> Element and text location data:
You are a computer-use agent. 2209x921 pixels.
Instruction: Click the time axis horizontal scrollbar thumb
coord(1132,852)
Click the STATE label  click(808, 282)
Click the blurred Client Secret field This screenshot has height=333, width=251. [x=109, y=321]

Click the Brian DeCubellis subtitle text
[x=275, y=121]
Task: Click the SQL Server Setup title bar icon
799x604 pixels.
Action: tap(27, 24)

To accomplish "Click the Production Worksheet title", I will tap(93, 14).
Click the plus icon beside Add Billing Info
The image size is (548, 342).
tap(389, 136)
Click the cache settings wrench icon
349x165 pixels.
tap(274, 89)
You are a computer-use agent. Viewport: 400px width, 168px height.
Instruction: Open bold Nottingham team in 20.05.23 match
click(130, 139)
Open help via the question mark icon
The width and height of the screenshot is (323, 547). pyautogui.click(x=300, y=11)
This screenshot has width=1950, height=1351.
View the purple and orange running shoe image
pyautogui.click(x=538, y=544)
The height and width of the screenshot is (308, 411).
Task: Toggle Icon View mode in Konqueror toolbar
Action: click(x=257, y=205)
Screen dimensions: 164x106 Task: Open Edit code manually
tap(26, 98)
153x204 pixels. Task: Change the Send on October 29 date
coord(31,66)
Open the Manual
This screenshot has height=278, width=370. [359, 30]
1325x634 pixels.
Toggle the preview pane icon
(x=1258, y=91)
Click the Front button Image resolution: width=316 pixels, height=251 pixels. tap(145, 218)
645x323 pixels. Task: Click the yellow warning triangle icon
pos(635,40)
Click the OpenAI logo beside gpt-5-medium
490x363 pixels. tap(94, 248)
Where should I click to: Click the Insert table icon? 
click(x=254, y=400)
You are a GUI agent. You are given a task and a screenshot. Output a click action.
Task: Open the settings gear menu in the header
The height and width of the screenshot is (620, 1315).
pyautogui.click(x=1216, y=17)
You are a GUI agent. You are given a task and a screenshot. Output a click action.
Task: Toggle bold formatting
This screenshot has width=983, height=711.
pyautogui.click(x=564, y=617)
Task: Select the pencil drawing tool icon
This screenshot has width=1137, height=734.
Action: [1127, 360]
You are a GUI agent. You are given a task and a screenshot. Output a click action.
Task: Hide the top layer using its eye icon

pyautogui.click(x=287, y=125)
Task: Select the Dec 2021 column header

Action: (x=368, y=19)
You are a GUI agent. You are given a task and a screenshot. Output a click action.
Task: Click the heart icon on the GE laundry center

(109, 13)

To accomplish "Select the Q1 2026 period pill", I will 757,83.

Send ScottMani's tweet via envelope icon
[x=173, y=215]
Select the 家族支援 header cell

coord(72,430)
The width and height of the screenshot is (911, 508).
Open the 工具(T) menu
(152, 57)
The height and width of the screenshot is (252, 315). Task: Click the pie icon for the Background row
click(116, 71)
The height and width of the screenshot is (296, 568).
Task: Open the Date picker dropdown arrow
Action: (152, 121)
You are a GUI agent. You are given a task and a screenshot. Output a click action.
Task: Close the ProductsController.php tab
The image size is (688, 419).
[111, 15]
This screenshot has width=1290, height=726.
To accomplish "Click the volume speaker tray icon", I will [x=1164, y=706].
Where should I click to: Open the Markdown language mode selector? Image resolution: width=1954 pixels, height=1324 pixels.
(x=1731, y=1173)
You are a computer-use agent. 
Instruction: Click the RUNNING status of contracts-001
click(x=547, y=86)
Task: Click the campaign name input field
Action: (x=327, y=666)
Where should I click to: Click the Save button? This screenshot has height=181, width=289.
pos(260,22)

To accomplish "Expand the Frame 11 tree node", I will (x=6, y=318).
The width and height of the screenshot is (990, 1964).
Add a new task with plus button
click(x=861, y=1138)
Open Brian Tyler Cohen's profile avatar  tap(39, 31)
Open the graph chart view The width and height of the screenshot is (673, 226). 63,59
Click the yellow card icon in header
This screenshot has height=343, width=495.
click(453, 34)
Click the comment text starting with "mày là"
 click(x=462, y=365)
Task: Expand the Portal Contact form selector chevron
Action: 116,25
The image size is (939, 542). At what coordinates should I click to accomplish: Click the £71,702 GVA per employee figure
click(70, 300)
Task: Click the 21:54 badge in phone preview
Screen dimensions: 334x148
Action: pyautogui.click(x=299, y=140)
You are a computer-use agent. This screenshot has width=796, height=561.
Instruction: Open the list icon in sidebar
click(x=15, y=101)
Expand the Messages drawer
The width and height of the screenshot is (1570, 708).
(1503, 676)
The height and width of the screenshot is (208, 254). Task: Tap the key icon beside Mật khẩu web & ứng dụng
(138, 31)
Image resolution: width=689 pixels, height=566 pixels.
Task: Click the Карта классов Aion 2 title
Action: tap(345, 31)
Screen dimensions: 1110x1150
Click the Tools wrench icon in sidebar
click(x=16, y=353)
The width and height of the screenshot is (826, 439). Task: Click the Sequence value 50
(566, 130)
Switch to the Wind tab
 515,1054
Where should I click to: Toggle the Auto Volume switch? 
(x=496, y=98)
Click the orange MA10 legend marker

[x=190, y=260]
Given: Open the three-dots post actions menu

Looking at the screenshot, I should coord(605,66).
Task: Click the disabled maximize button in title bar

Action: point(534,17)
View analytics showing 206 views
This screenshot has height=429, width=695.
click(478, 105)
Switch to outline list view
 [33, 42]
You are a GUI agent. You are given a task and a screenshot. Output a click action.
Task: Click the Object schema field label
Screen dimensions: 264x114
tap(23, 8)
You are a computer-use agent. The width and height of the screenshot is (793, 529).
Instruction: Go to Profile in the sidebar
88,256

> WHAT IS NEEDED:
Please print all of the data above again, line for line, with no changes.

> ANSWER TO THE PROBLEM:
You are a computer-use agent. 2209x921 pixels.
Instruction: Click the time axis horizontal scrollbar thumb
coord(1132,852)
Click the STATE label  click(808, 282)
Click the blurred Client Secret field This screenshot has height=333, width=251. [x=109, y=321]

Click the Brian DeCubellis subtitle text
[x=275, y=121]
Task: Click the SQL Server Setup title bar icon
799x604 pixels.
Action: tap(27, 24)

To accomplish "Click the Production Worksheet title", I will tap(93, 14).
Click the plus icon beside Add Billing Info
The image size is (548, 342).
tap(389, 136)
Click the cache settings wrench icon
349x165 pixels.
tap(274, 89)
You are a computer-use agent. Viewport: 400px width, 168px height.
Instruction: Open bold Nottingham team in 20.05.23 match
click(130, 139)
Open help via the question mark icon
The width and height of the screenshot is (323, 547). pyautogui.click(x=300, y=11)
This screenshot has width=1950, height=1351.
View the purple and orange running shoe image
pyautogui.click(x=538, y=544)
The height and width of the screenshot is (308, 411).
Task: Toggle Icon View mode in Konqueror toolbar
Action: click(x=257, y=205)
Screen dimensions: 164x106 Task: Open Edit code manually
tap(26, 98)
153x204 pixels. Task: Change the Send on October 29 date
coord(31,66)
Open the Manual
This screenshot has height=278, width=370. [359, 30]
1325x634 pixels.
Toggle the preview pane icon
(x=1258, y=91)
Click the Front button Image resolution: width=316 pixels, height=251 pixels. tap(145, 218)
645x323 pixels. Task: Click the yellow warning triangle icon
pos(635,40)
Click the OpenAI logo beside gpt-5-medium
490x363 pixels. tap(94, 248)
Where should I click to: Click the Insert table icon? 
click(x=254, y=400)
You are a GUI agent. You are given a task and a screenshot. Output a click action.
Task: Open the settings gear menu in the header
The height and width of the screenshot is (620, 1315).
pyautogui.click(x=1216, y=17)
You are a GUI agent. You are given a task and a screenshot. Output a click action.
Task: Toggle bold formatting
This screenshot has width=983, height=711.
pyautogui.click(x=564, y=617)
Task: Select the pencil drawing tool icon
This screenshot has width=1137, height=734.
Action: [1127, 360]
You are a GUI agent. You are given a task and a screenshot. Output a click action.
Task: Hide the top layer using its eye icon

pyautogui.click(x=287, y=125)
Task: Select the Dec 2021 column header

Action: (x=368, y=19)
You are a GUI agent. You are given a task and a screenshot. Output a click action.
Task: Click the heart icon on the GE laundry center

(109, 13)

To accomplish "Select the Q1 2026 period pill", I will 757,83.

Send ScottMani's tweet via envelope icon
[x=173, y=215]
Select the 家族支援 header cell

coord(72,430)
The width and height of the screenshot is (911, 508).
Open the 工具(T) menu
(152, 57)
The height and width of the screenshot is (252, 315). Task: Click the pie icon for the Background row
click(116, 71)
The height and width of the screenshot is (296, 568).
Task: Open the Date picker dropdown arrow
Action: (152, 121)
You are a GUI agent. You are given a task and a screenshot. Output a click action.
Task: Close the ProductsController.php tab
The image size is (688, 419).
[111, 15]
This screenshot has width=1290, height=726.
To accomplish "Click the volume speaker tray icon", I will [x=1164, y=706].
Where should I click to: Open the Markdown language mode selector? Image resolution: width=1954 pixels, height=1324 pixels.
(x=1731, y=1173)
You are a computer-use agent. 
Instruction: Click the RUNNING status of contracts-001
click(x=547, y=86)
Task: Click the campaign name input field
Action: (x=327, y=666)
Where should I click to: Click the Save button? This screenshot has height=181, width=289.
pos(260,22)

To accomplish "Expand the Frame 11 tree node", I will (x=6, y=318).
The width and height of the screenshot is (990, 1964).
Add a new task with plus button
click(x=861, y=1138)
Open Brian Tyler Cohen's profile avatar  tap(39, 31)
Open the graph chart view The width and height of the screenshot is (673, 226). 63,59
Click the yellow card icon in header
This screenshot has height=343, width=495.
click(453, 34)
Click the comment text starting with "mày là"
 click(x=462, y=365)
Task: Expand the Portal Contact form selector chevron
Action: 116,25
The image size is (939, 542). At what coordinates should I click to accomplish: Click the £71,702 GVA per employee figure
click(70, 300)
Task: Click the 21:54 badge in phone preview
Screen dimensions: 334x148
Action: pyautogui.click(x=299, y=140)
You are a computer-use agent. This screenshot has width=796, height=561.
Instruction: Open the list icon in sidebar
click(x=15, y=101)
Expand the Messages drawer
The width and height of the screenshot is (1570, 708).
(1503, 676)
The height and width of the screenshot is (208, 254). Task: Tap the key icon beside Mật khẩu web & ứng dụng
(138, 31)
Image resolution: width=689 pixels, height=566 pixels.
Task: Click the Карта классов Aion 2 title
Action: tap(345, 31)
Screen dimensions: 1110x1150
Click the Tools wrench icon in sidebar
click(x=16, y=353)
The width and height of the screenshot is (826, 439). Task: Click the Sequence value 50
(566, 130)
Switch to the Wind tab
 515,1054
Where should I click to: Toggle the Auto Volume switch? 
(x=496, y=98)
Click the orange MA10 legend marker

[x=190, y=260]
Given: Open the three-dots post actions menu

Looking at the screenshot, I should coord(605,66).
Task: Click the disabled maximize button in title bar

Action: point(534,17)
View analytics showing 206 views
This screenshot has height=429, width=695.
click(478, 105)
Switch to outline list view
 [33, 42]
You are a GUI agent. You are given a task and a screenshot. Output a click action.
Task: Click the Object schema field label
Screen dimensions: 264x114
tap(23, 8)
You are a computer-use agent. The width and height of the screenshot is (793, 529).
Instruction: Go to Profile in the sidebar
88,256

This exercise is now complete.